Женя бы точнее рассказала о том, как эта идея пришла в процессе, но я расскажу, поскольку тоже знаю. Жене хотелось найти моменты персонального соприкосновения актрис, потому что она дала им своеобразное задание — найти документальный материал по теме, который бы их внутренне завел. И они пришли уже с готовыми монологами. Кто-то записывал собственные истории, кто-то брал интервью. В основе каждой лежит какой-то документальный материал. Мы все это послушали вместе, и что-то я сократила, а что-то осталось неизменным. Мне эта идея очень понравилась, потому что она дала что-то новое, чего в тексте не было изначально. Какая-то смысловая точка, где актрисы подключаются к определенному направлению внутри этой темы, по-другому ее чувствуют, и это очень здорово.

А ты имела право голоса? То есть могла сказать, что «вот эта вот мизансцена кажется мне не совсем верной»?

Я уверена, что я его имела. Но мне не пришло бы в голову этим правом воспользоваться. Мне кажется, что часть работы профессионального драматурга — быть готовой и с радостью принимать тот факт, что твои идеи интерпретируются кем-то другим. И поэтому я отношусь к этой свободе интерпретации с искренним любопытством и всячески это приветствую. У меня самой диплом режиссёра, но я же не стала ставить это сама.  Как раз радость сотворчества состоит в том, чтобы с любопытством и с восторгом относиться к  человеку, который берется твои идеи интерпретировать. Тем более, когда это такой профессионал как Беркович. Мне страшно нравится театральный язык, которым она пользуется. Мне нравится её режиссура, очень близкий мне, скажем, женский такой взгляд на очень многие вещи. Её бы эти слова сейчас разозлили, наверное. И для меня, конечно, это все чистый восторг и счастье. Сотворчество точно не в том, чтобы сказать кому-то «но-но-но»! 

О визуальной стороне текста

Что ты можешь сказать про оформление спектакля, про пространство? Когда ты писала этот текст, ты его мыслила камерным или на большой сцене? Как спектакль взаимодействует с твоими ожиданиями?
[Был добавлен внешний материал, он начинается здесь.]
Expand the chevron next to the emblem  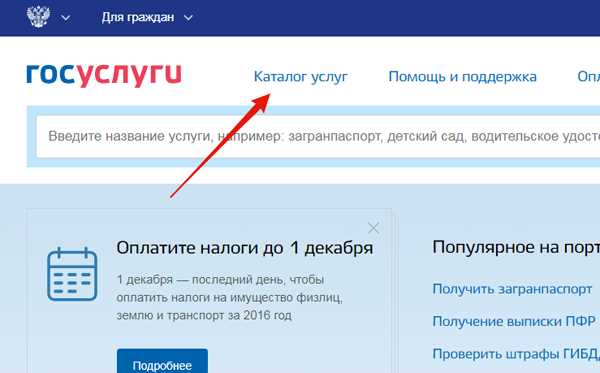pos(66,18)
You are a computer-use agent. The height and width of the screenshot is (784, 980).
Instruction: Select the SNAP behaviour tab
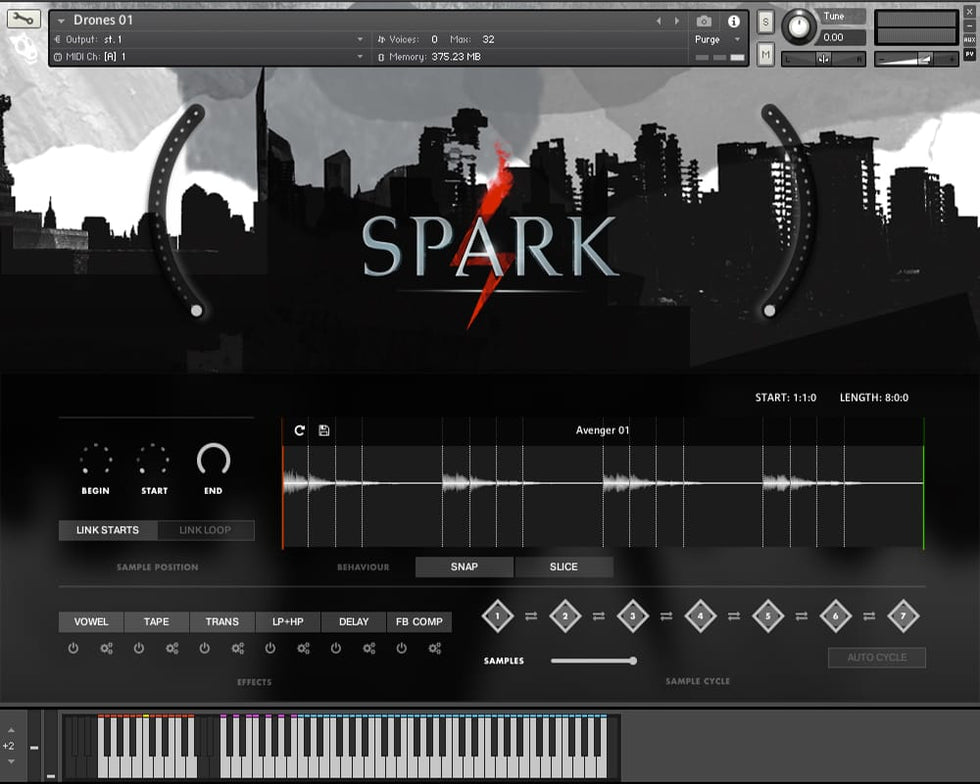point(464,567)
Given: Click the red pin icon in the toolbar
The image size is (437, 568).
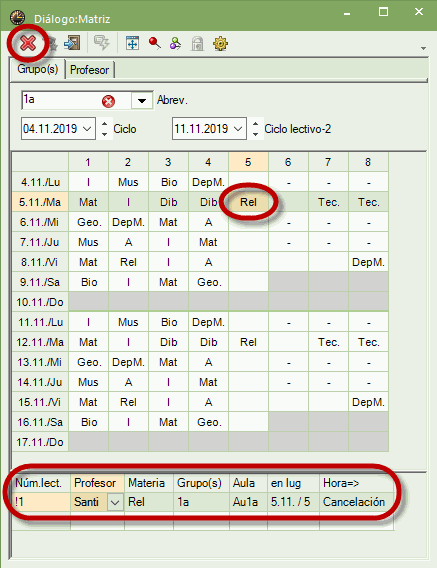Looking at the screenshot, I should coord(155,43).
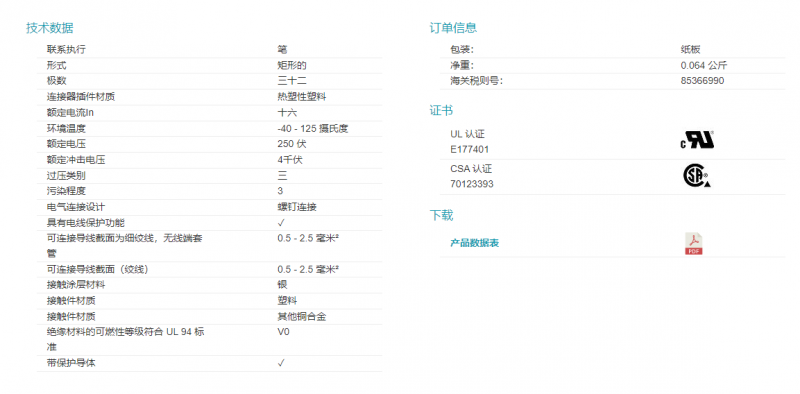Click checkmark beside 具有电线保护功能
This screenshot has height=394, width=800.
[281, 223]
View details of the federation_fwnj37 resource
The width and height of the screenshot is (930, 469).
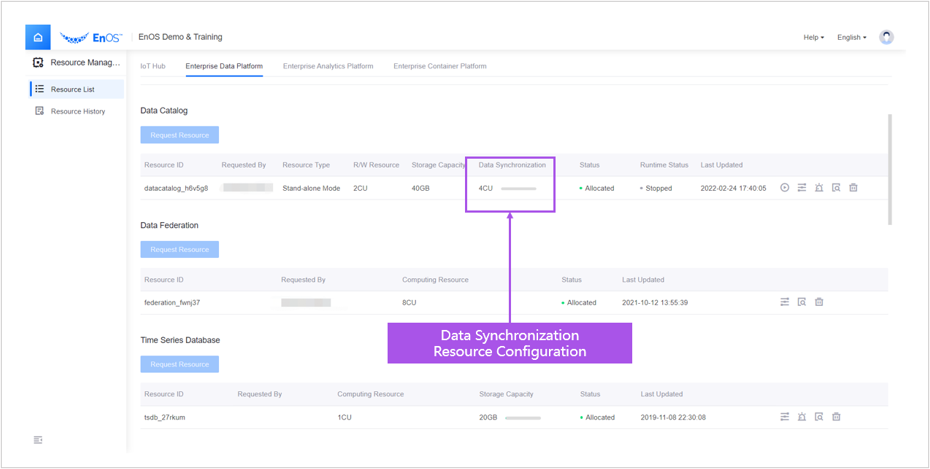(x=802, y=302)
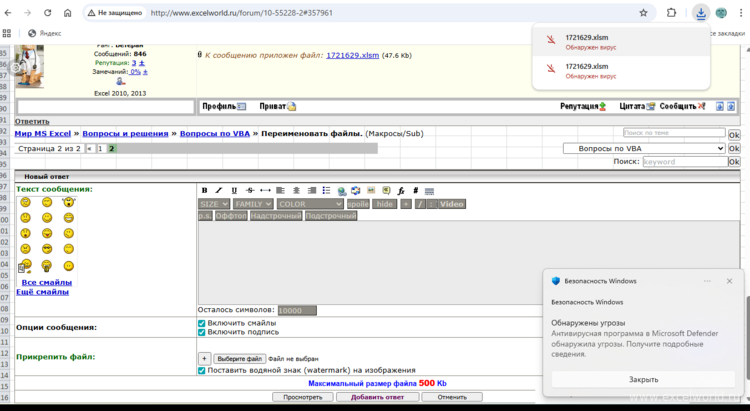The width and height of the screenshot is (750, 411).
Task: Open browser downloads icon in toolbar
Action: click(x=701, y=14)
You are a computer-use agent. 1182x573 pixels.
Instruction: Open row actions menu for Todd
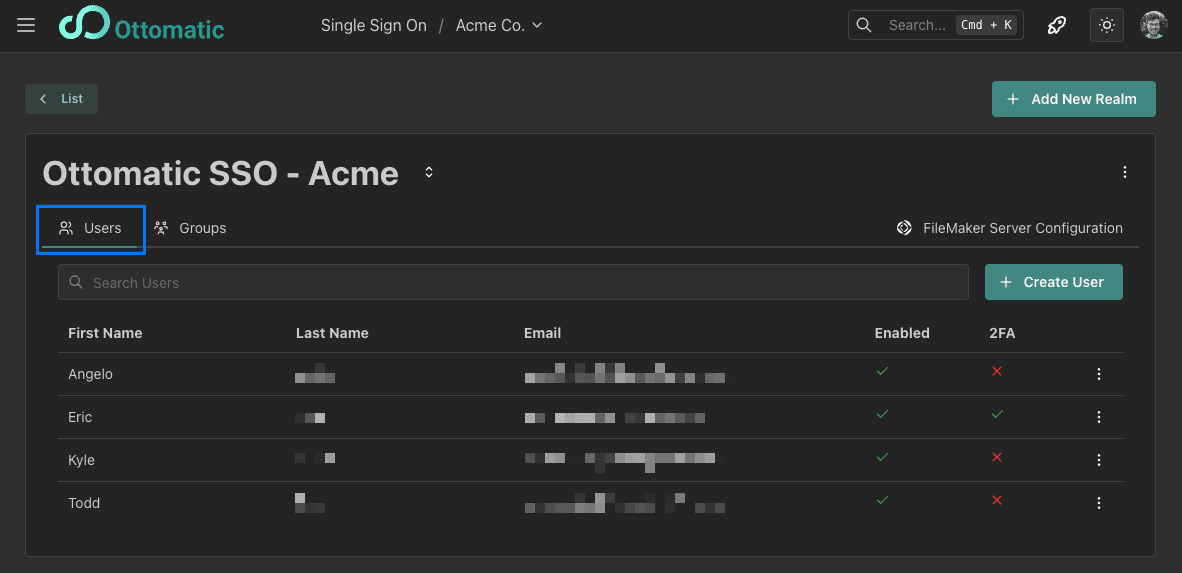pos(1099,503)
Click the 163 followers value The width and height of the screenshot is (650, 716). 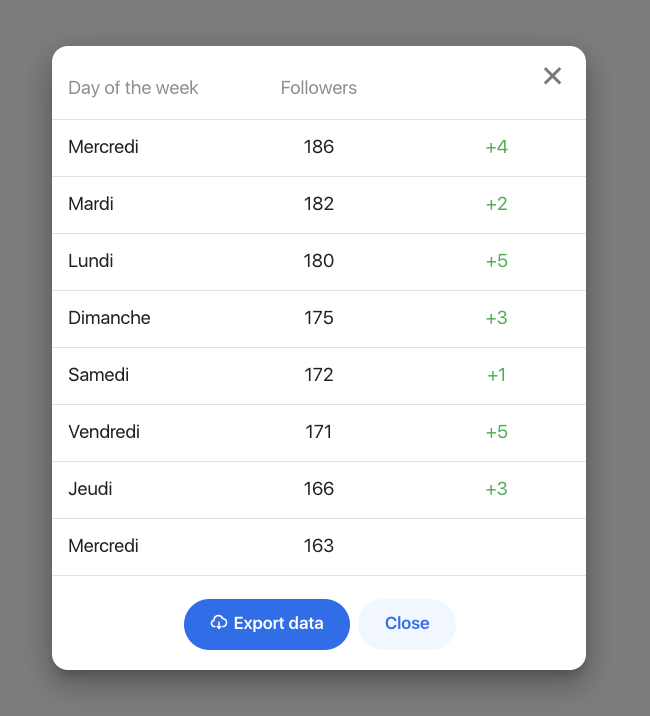pyautogui.click(x=319, y=546)
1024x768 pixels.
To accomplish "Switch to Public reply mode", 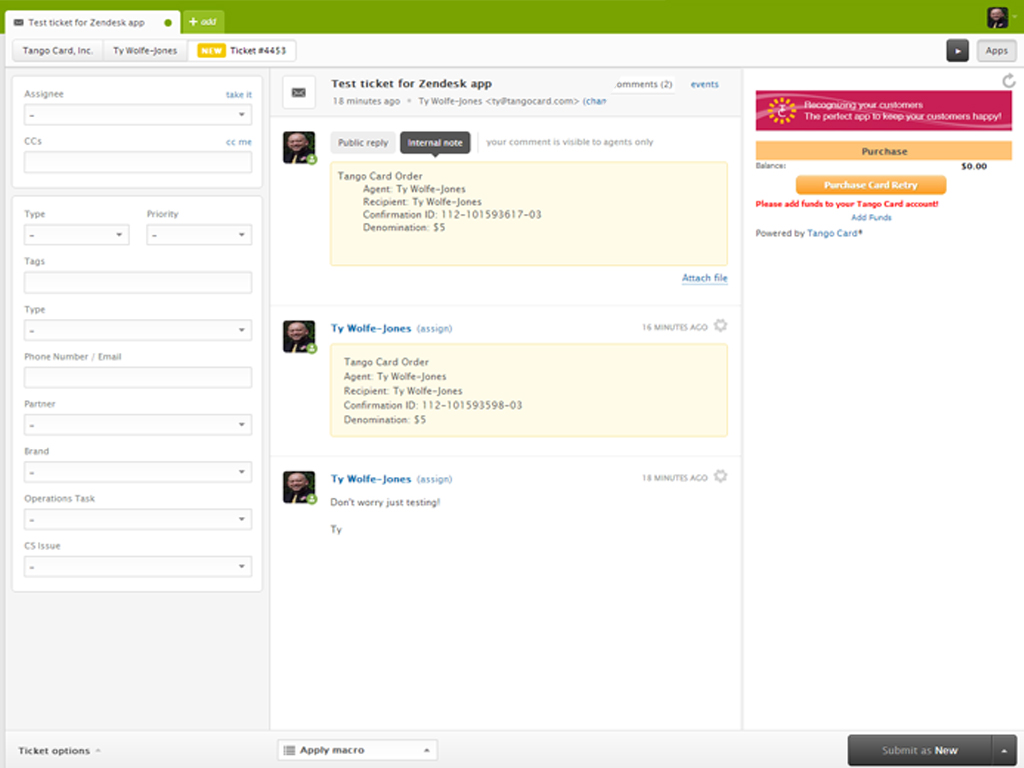I will [x=363, y=143].
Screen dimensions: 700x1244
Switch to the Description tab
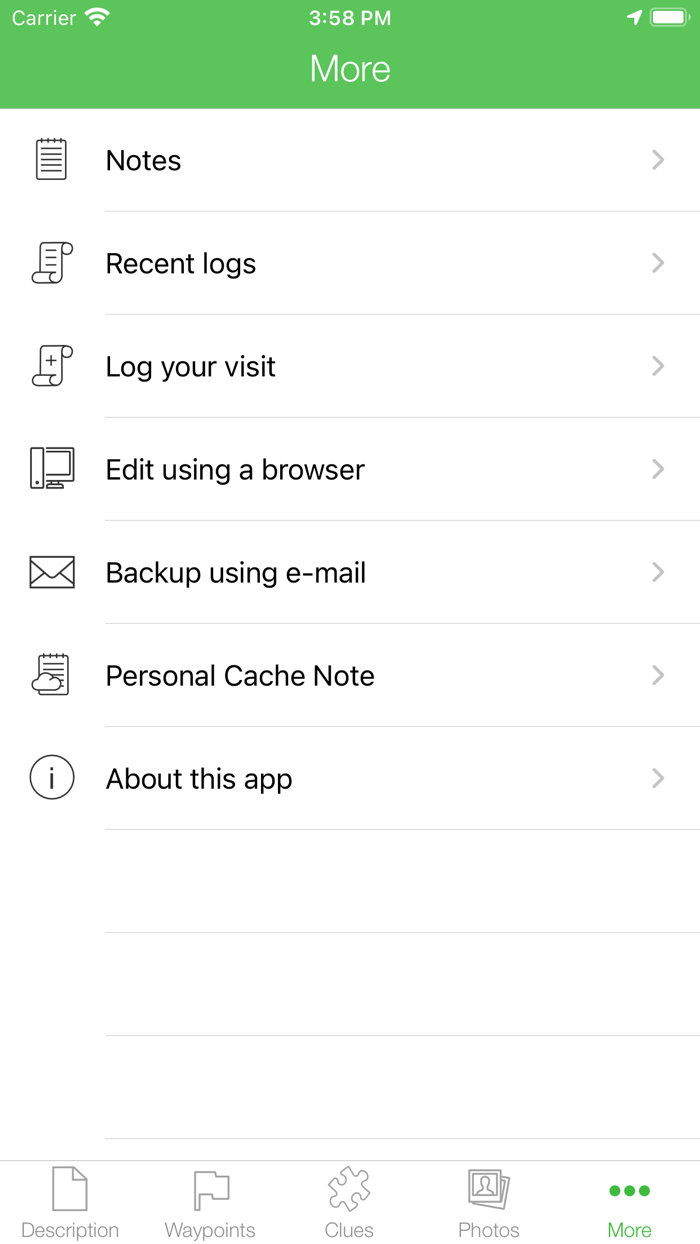[70, 1203]
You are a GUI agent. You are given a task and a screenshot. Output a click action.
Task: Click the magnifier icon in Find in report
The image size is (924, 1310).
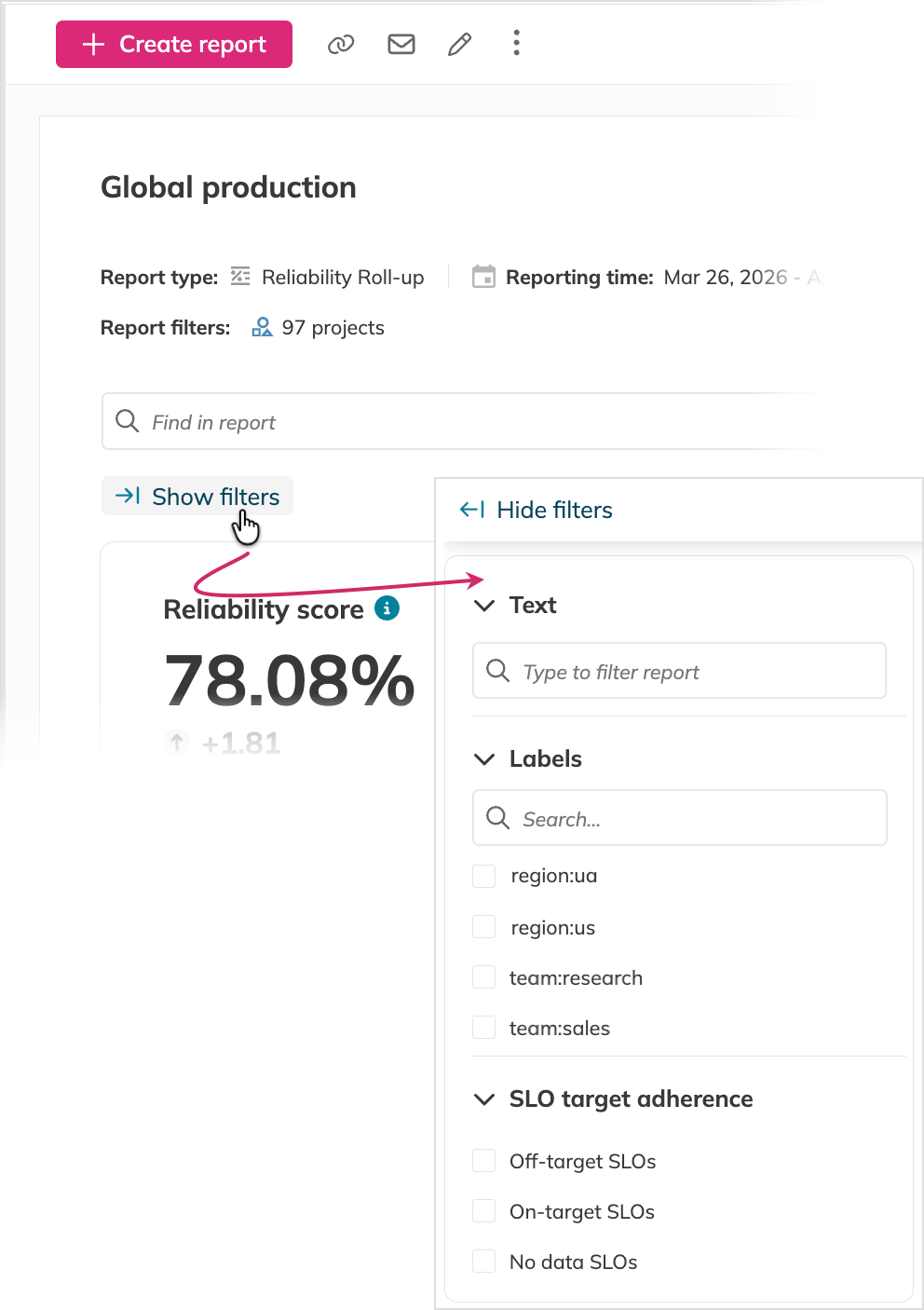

Я вообще ни разу не примеряла ни один из текстов своих заранее для какого-то пространства. Если логически рассуждать, понятно, что он для какой-то камерной истории. И мне это было всегда очевидно. Но, с другой стороны, я не думала прицельно написать текст для какой-то сцены.  Но в Боярских палатах  этому тексту максимально уютно, мне кажется. И работа Ксении (художник спектакля — прим.ред.) мне очень близка. Помню, когда Женя написала «мы решили делать ковер из волос», я этот «ковер из волос» всем друзьям разослала,  мне хотелось плакать от того, насколько это красиво и насколько это точно. На предпоказе у меня мурашки по телу были, когда актриса поднимала рукав, и там эти волосы застревали в пальцах. Это такое физиологическое ощущение… оно тактильно неприятное и приятное одновременно. Гениальность Ксюши в том, что вот эту физиологичность она смогла передать в своем оформлении спектакля. Для меня это чистый восторг. Счастливая судьба у этого текста. 

О номинации

Что ты испытала, когда узнала, что тебя номинировали на Золотую Маску? 

Мне казалось всегда, что эта тема слишком острая для того, чтобы она получила какую-то премию подобного рода. И поэтому я даже предположить не могла. Мне пришло уведомление, написала Беркович в фейсбуке. Я стала смотреть список номинантов, увидела три номинации у «Финиста» и при первом прочтении не заметила номинацию драматурга. Только потом заметила, что там ещё и я. Причем в такой чудесной компании. Это счастье, конечно. Я его ещё долго буду чувствовать.